Today is Bank Holiday in the UK - the last bank holiday of the year before we get to December and the Christmas breaks. Bank Holiday weekend, true to UK form, is an excuse for most people to do one of three things: go on vacation, go on shopping excursions, or go binge drinking!

I have to admit, I myself am guilty of doing two of these - I went drinking twice this weekend, and also sneaked in a quick trip to H&M and Waterstones (the first to see if there were any light jackets - I had left the house unprepared) and a bookstore, well...who needs an excuse?

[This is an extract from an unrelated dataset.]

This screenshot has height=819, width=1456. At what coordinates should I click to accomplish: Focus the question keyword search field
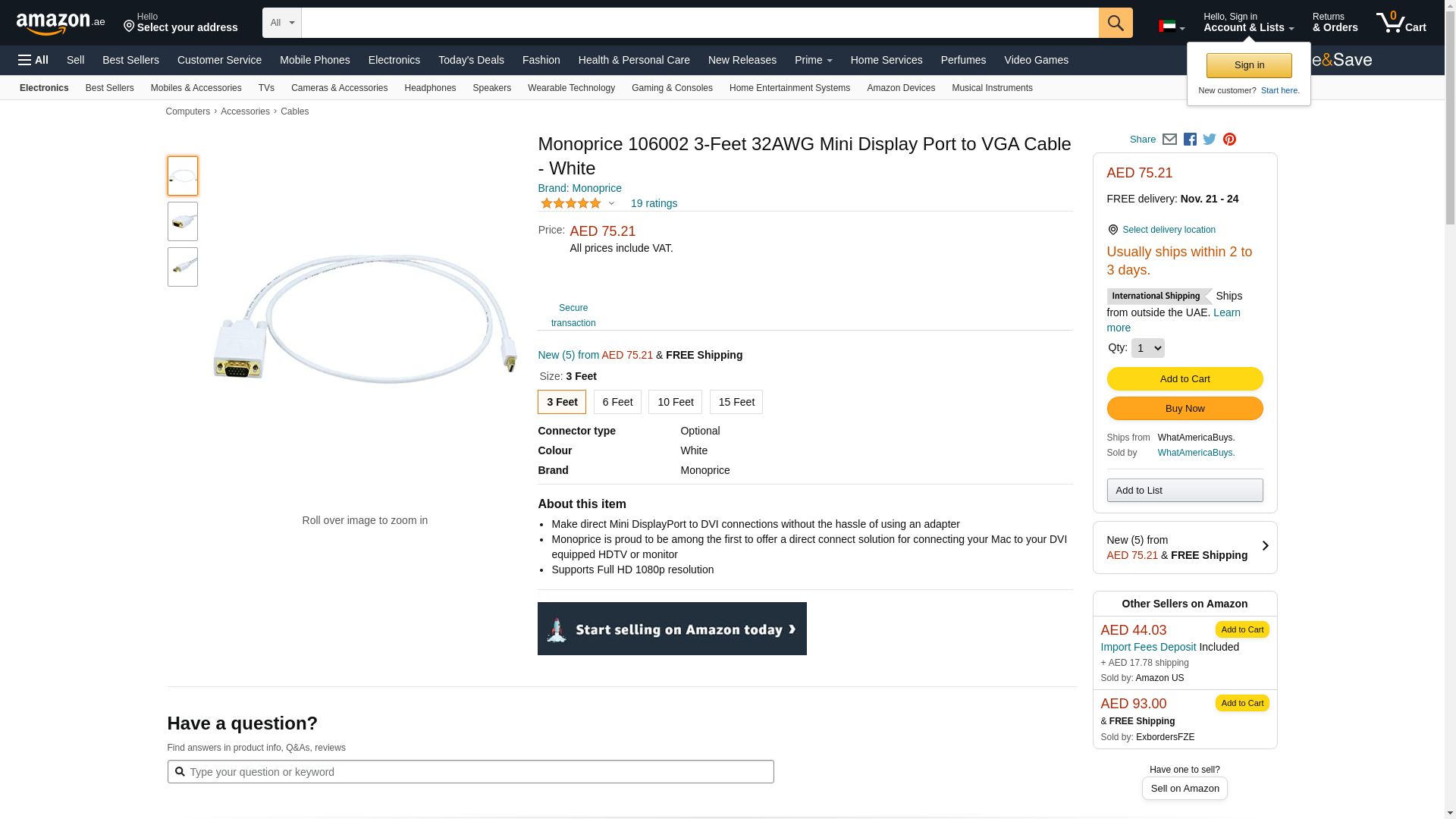point(478,772)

So on Monday mornnig, I'm very happily sitting and looknig at my new acquisitions. I finally managed to pick up the latest Haruki Murakami, Kafka on the Shore, and have also picked up Ali & Nino, by Kurban Said. Even with a title that is more reminiscent of a Disney movie (if you don't know about Lilo & Stitch, I don't want to know who you are!) I had to buy the Kurban Said, if only for the description of the author. Apparently its now becoming apparently clear (to someone atleast) that Kurban Said was a nom de plume used by two people - an Azerbaijani itenerant and an Austrian countess, who together produced two novels. The Azerbaijani eventually is said to have perished in a Nazi prison camp, but rumour has it he died of an infection because he shot himself in the foot to avoid being deported from Italy. Even if the book ends up being terrible, I will not regret buying it because its just so cool to have a novel in your collection that's written by someone quite so colourful...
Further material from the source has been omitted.